Their conjugations are confusing, perhaps, because both use lay as one of the verb forms. Confusing, also, because lie has a meaning other than the one pointed out here. (The regular verb to lie—meaning tell an untruth—follows the conjugation rules for regular verbs.)
When do you use lie and when do you use lay?
Lie means repose or recline.
Lie is intransitive—it doesn’t take an object. This means that someone or something lies, but that someone or something doesn’t lie something else.
Present tense: I lie down. (You could say, I lie on my bed. This is not taking a direct object. You are not saying, I lied my bed.) I need to be lying down. She lies down.
I want to lie down; lie down before you fall down
Past tense: Yesterday I lay down.
Future: Tomorrow I will lie down.
Perfect: I have lain down in that bed. I had lain down in the past. I will have lain down for 20 hours straight.
Lay means to put or place.
Lay is transitive—it requires an object. This means that someone or something puts or places something else somewhere.
Present tense: I lay the paper on the desk. I’m laying the paper on the desk. She lays the paper on the desk.
Past tense: Yesterday I laid the paper on the desk.
Future: Tomorrow I will lay the paper on the desk.
Perfect: I have laid the paper on the desk. I had laid the paper on the desk. I will have laid the paper on the desk.
A visual comparison may be helpful:
I lay (place) the paper. All long a sounds that remind you that lay means to place and requires an object (paper).
People lie and when they do, they are lying, not laying.
Laid is never used for lie. I laid down [or I had laid down] for a nap is wrong.

*Information supplied*.
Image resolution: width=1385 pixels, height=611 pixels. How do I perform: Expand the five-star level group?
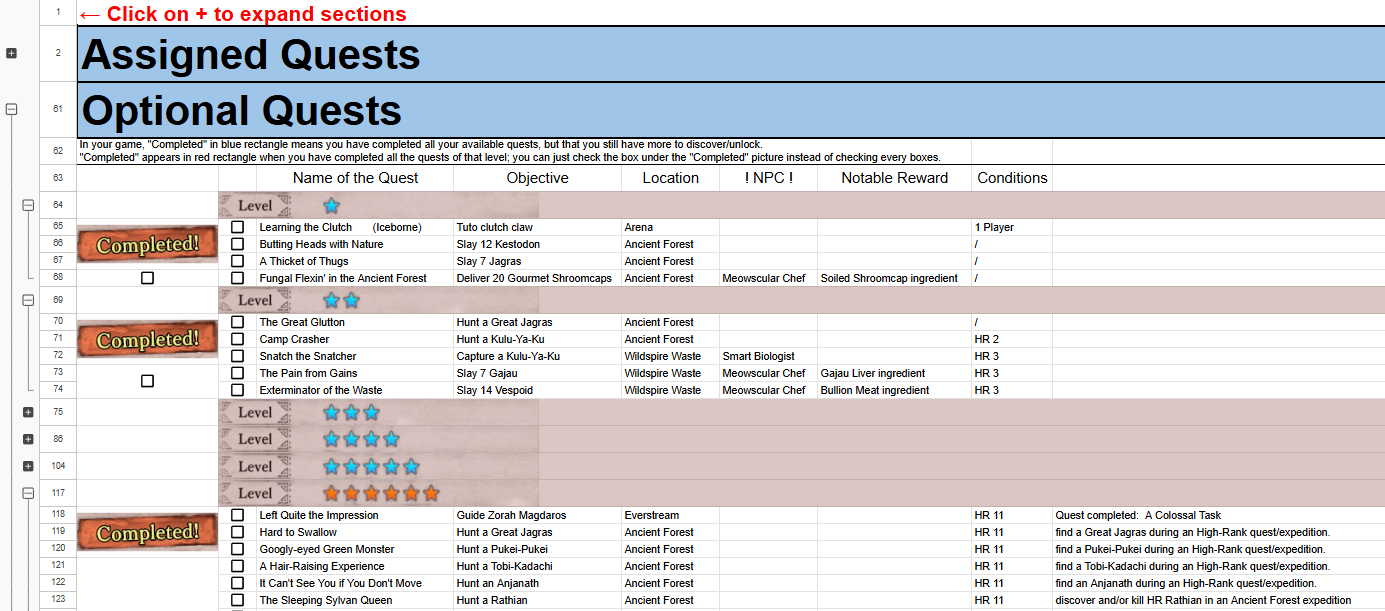click(28, 466)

*Set tasks*.
A – In the passage on lie and lay, what does lay mean?
B – List the tense labels that introduce the example sentences for lay in the passage on lie and lay.
C – Rewrite everything from "Future: Tomorrow I will lie" down to "will have laid the paper on the desk." in the passage on lie and lay, with "desk" replaced by "table".

*Task answers*.
A – Lay means to put or place.

B – Present tense, Past tense, Future, Perfect

C –
Future: Tomorrow I will lie down.
Perfect: I have lain down in that bed. I had lain down in the past. I will have lain down for 20 hours straight.
Lay means to put or place.
Lay is transitive—it requires an object. This means that someone or something puts or places something else somewhere.
Present tense: I lay the paper on the table. I’m laying the paper on the table. She lays the paper on the table.
Past tense: Yesterday I laid the paper on the table.
Future: Tomorrow I will lay the paper on the table.
Perfect: I have laid the paper on the table. I had laid the paper on the table. I will have laid the paper on the table.